Este  fin de semana la tormenta tropical Isaac pasó por Miami, sin hacer mayores daños; sólo algunas inundaciones y varios días de incertidumbre y preparativos para un huracán que, gracias a Dios, nunca se cristalizó.

Mientras oía las ráfagas de viento y la lluvia azotar las ventanas y agitar las palmeras violentamente, rememoraba aquellos días, hace 20 años, cuando viví uno de los momentos más dramáticos de mi existencia, el paso de Andrew.

En la noche del 23 de agosto de 1992, después de cenar, un grupo de amigos discutíamos sobre la fuerza de Andrew, huracán que amenazaba la costa sureste de la Florida: pero, seguramente, sólo afectaría los cayos, no a la ciudad de Miami.

Entonces, sonó el timbre de la puerta. La policía venia a informarnos que el huracán había cambiado de dirección y ahora Miami estaba en zona de evacuación. Inmediatamente, cada familia se fue a su casa a tomar las medidas del caso.

En ese entonces vivía a pocas cuadras del mar, al sur de la ciudad, cerca del Jardín Botánico. Hacía poco más de un año mi marido había muerto, por lo tanto, yo era la única responsable por la seguridad de mis 3 hijos, el menor de los cuales tenía solo 11 años.

Esa misma noche recibí la oferta de tres familias, las cuales vivían lejos del litoral, para ampararme en sus casas.

Acepté la oferta de una amiga que vivía en Cooper City, al noroeste de Miami, lejos del lugar por donde pasaría Andrew.
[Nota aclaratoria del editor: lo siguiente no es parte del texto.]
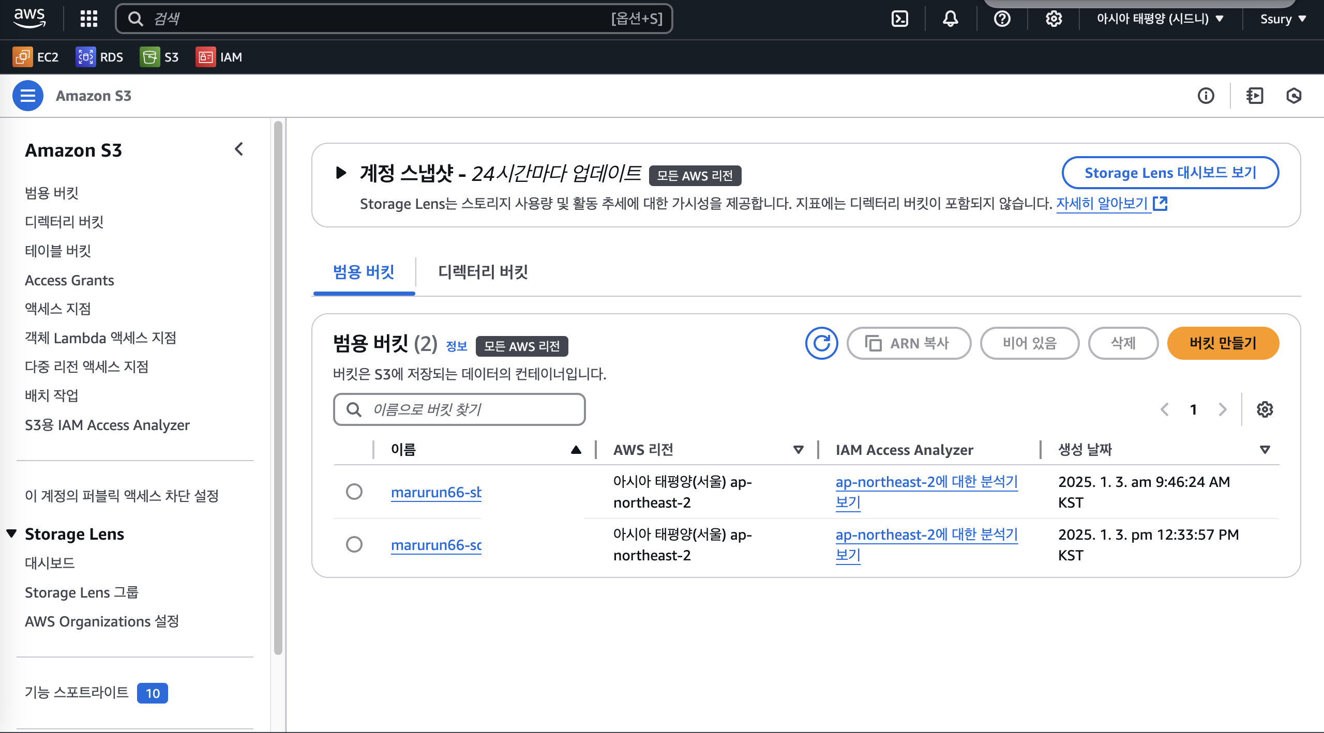
Task: Refresh the general purpose buckets list
Action: click(821, 343)
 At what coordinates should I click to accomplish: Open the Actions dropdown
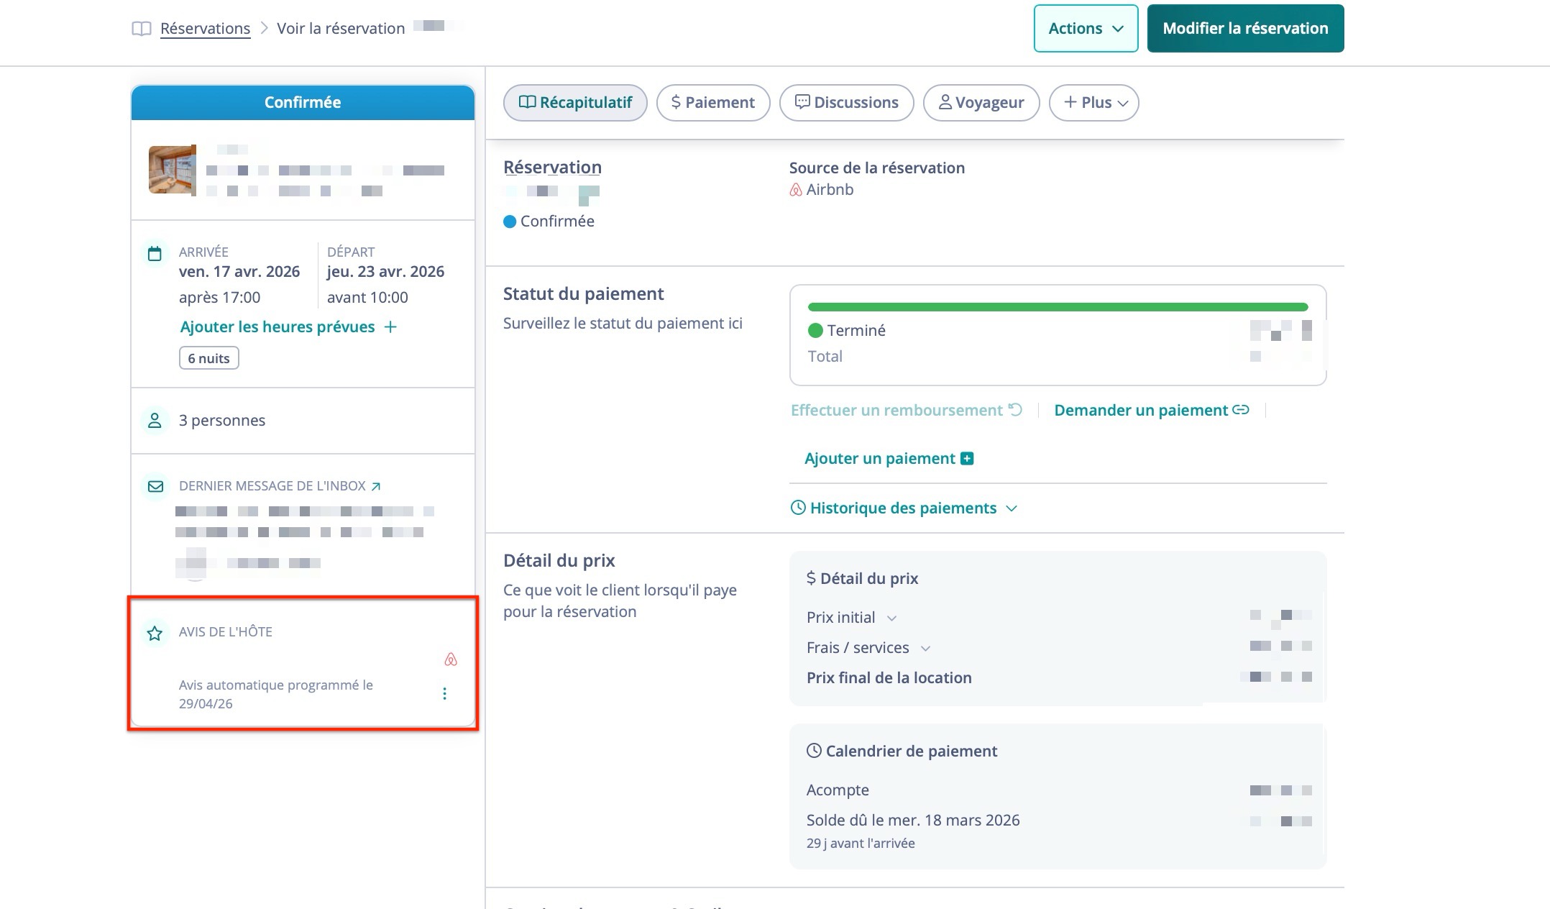click(x=1085, y=29)
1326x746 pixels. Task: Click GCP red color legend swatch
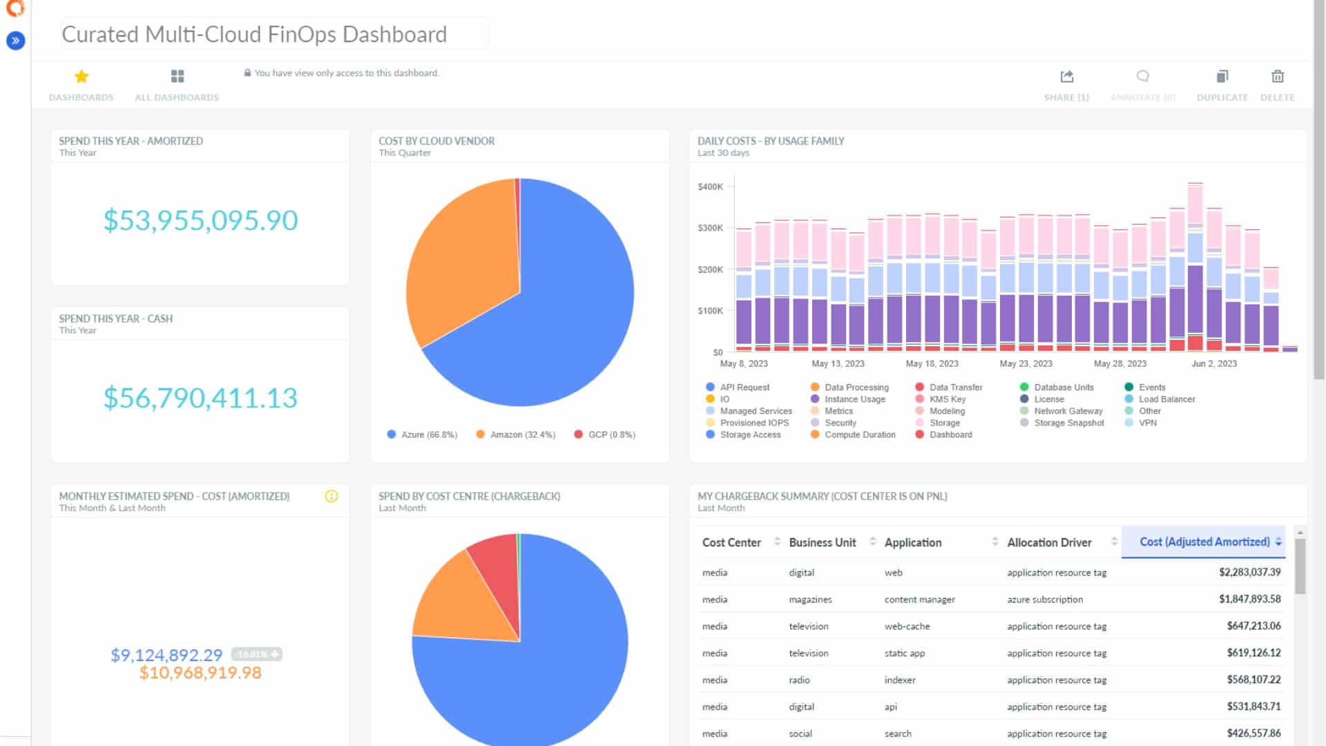579,434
Ella, al igual que yo, era viuda y tenía hijos de la edad de los míos. Mi escogencia fue acertada; las otras dos casas, al igual que la mía, fueron destruidas por el huracán.

La noche del 24 de agosto, 27 personas, 4 perros y 3 gatos, incluido “Fantasma”, el nuestro, compartimos una pequeña casa. Toda la noche rezamos. El viento bramaba aterradoramente, volaban ramas y el ruido era ensordecedor. En la mañana, por doquiera, se veían destrozos.

Tres días después logramos regresar a casa. Los caminos habían desaparecido, el barrio era irreconocible. Era como si un gigante lo hubiera aplastado todo. Los árboles habían sido arrancados de raíz y de la casa sólo quedaba la fachada, lo demás había sido completamente destruido.

Gracias a unos amigos conseguí un apartamento para vivir, lo cual fue una proeza, porque en pocos días todo en la ciudad había sido tomado.

Esos primeros días fueron aterradores. Los policías y los bomberos también habían perdido sus casas. El pillaje no se hizo esperar.

Había poca agua. Sólo unos pocos tenían luz. Era difícil encontrar comida. El calor, la humedad y los mosquitos nos agobiaban. Recuerdo emocionada cuando entró a Miami el primer convoy de la Guardia Federal. Venían a prestar toda clase de ayuda.

En esos días conocí el valor y lo mejor de la gente cuando la naturaleza muestra su fuerza. Muchos fuimos hermanos aun sin conocernos. Hoy, veinte años después, recuerdo y agradezco la bondad de muchos.